Desoete et al. (2009:253-254) and Stock et al. (2010:251-252) explain that counting knowledge consists of procedural and conceptual aspects. Procedural counting predicts arithmetical problem-solving and involves the ability to perform a counting task effectively to calculate the number of objects in a collection. Conceptual counting is associated with a child’s understanding of why a procedure works or whether a procedure is admissible. In Stock et al. (2010:251) conceptual counting exhibits essential counting principles and aligns itself with the five widely cited counting principles of Gelman and Gallistel (1978):
One-to-one principle: designating one counting word to each object counted Stable-order principle: knowing that the list of number words is always in the
same repeatable order
Cardinality principle: the number word assigned to the final object in a set represents the number of objects in that set
Order-irrelevance principle: the order in which objects in a set are counted is irrelevant as long as every object is counted once and only once
Abstraction principle: all the above principles can be applied to any unique collection or set of objects, e.g. when counting a set of black dots the same principles apply as to when counting a set of red blocks
7.3.4 Arithmetic
By school-going age most children have integrated their number knowledge and counting abilities and can employ number words and symbols (Arabic) to solve formal addition and subtraction problems by using a range of strategies. Typical approaches to calculate answers are counting with or without fingers and using the minus and sum procedures (Geary 2011:254). The former procedure involves starting at the larger-valued addend and then counting the value of the smaller addend, while the latter involves counting both addends starting at one. Children constantly switch between less and more sophisticated strategies depending on the complexity level of the problem. Counting provides the foundation for the development of arithmetic skills (Geary 1993:347). The continued use of counting results in long-term-memory-based representations for direct arithmetic fact retrieval and the reconstruction of the answers based on the retrieval of a partial sum (Desoete et al. 2009:254). The number of times a child uses counting to find a solution to a math problem increases the probability of storing an arithmetic fact in the long-term memory as an association is made between the problem and the answer (Geary 1993:347).

=====

→ **Problems to solve**
1 > In the passage on children's counting and arithmetic, what does the cardinality principle state?
2 > Pick up the passage on children's counting and arithmetic after its final sentence and write the next paragraph.

→ **Data shown**
=====

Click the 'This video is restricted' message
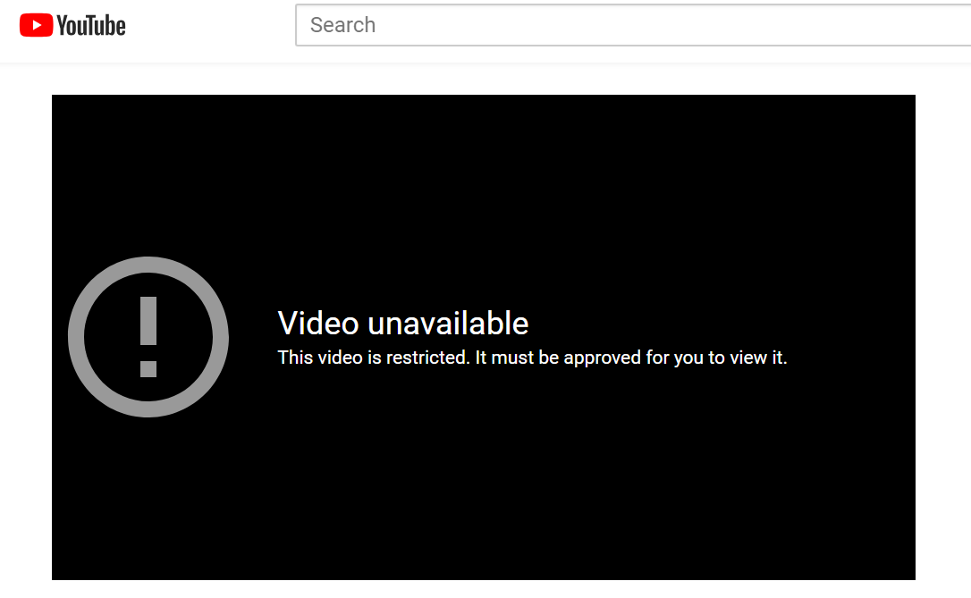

=====

→ **Responses in order**
1 > The number word assigned to the final object in a set represents the number of objects in that set.

2 >
In summary it can be concluded that mathematics knowledge has a hierarchical nature, gradually progressing from rudimentary non-verbal to a systematic and symbolic understanding. The key components of early mathematics competency were discussed in detail as well as the developmental sequence in which children learn these concepts and skills. This analysis provides the groundwork for the planning of intervention strategies to guide children’s experiences in the domain of proximal development in the empirical research to follow.
8.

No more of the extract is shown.